Task goal - All that should be output is the block of lines below from the line with "Select building number" to the line with "You are a computer-use agent. Screen", both included, exactly as written.

Dataset entries:
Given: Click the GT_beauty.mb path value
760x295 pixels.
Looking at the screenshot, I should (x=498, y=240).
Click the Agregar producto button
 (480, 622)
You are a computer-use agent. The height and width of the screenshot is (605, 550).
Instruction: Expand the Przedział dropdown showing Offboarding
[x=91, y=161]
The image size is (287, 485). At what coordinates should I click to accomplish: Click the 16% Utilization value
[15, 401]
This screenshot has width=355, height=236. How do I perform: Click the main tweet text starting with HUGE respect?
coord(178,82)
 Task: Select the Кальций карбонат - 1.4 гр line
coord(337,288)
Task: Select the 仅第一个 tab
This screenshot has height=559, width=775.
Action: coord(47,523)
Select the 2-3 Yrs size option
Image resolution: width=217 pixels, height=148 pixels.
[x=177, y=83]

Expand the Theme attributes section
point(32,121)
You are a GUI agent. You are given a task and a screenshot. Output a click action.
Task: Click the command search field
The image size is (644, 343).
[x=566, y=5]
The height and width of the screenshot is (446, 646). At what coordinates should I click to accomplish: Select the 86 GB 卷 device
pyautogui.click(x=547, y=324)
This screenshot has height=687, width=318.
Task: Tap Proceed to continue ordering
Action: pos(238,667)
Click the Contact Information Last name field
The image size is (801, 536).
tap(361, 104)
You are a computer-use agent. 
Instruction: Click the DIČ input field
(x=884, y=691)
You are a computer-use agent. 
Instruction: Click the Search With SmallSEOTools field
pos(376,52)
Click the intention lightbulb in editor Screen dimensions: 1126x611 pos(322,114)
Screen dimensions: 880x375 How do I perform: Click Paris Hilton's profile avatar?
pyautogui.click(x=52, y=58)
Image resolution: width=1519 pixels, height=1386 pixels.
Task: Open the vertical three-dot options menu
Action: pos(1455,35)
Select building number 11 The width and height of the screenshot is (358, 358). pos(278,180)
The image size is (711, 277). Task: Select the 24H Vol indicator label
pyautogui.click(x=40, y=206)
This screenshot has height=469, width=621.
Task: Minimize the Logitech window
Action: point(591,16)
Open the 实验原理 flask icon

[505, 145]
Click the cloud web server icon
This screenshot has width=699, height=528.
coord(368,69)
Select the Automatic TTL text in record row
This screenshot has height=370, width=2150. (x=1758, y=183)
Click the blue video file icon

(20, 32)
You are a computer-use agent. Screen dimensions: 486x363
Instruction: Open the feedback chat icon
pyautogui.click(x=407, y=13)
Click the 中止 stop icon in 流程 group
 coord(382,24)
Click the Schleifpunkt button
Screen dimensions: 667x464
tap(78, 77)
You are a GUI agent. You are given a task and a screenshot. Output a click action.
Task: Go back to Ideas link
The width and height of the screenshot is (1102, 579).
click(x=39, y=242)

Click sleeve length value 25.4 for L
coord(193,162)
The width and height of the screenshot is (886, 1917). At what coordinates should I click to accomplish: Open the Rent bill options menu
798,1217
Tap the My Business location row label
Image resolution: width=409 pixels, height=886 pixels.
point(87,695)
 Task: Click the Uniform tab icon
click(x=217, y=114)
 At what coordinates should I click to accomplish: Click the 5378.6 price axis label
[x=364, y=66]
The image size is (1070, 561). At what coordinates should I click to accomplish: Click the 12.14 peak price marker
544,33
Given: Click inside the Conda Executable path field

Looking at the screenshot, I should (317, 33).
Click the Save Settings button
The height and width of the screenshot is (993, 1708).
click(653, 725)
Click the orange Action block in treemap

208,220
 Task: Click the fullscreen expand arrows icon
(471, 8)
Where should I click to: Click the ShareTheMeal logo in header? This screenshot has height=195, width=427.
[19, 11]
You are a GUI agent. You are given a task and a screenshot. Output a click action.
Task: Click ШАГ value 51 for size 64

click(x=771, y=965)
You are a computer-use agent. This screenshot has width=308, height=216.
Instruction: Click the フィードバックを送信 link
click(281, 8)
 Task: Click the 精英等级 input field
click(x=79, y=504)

Your response -
Select building number 11 The width and height of the screenshot is (358, 358). pos(278,180)
The image size is (711, 277). Task: Select the 24H Vol indicator label
pyautogui.click(x=40, y=206)
This screenshot has height=469, width=621.
Task: Minimize the Logitech window
Action: point(591,16)
Open the 实验原理 flask icon

[505, 145]
Click the cloud web server icon
This screenshot has width=699, height=528.
coord(368,69)
Select the Automatic TTL text in record row
This screenshot has height=370, width=2150. (x=1758, y=183)
Click the blue video file icon

(20, 32)
You are a computer-use agent. Screen dimensions: 486x363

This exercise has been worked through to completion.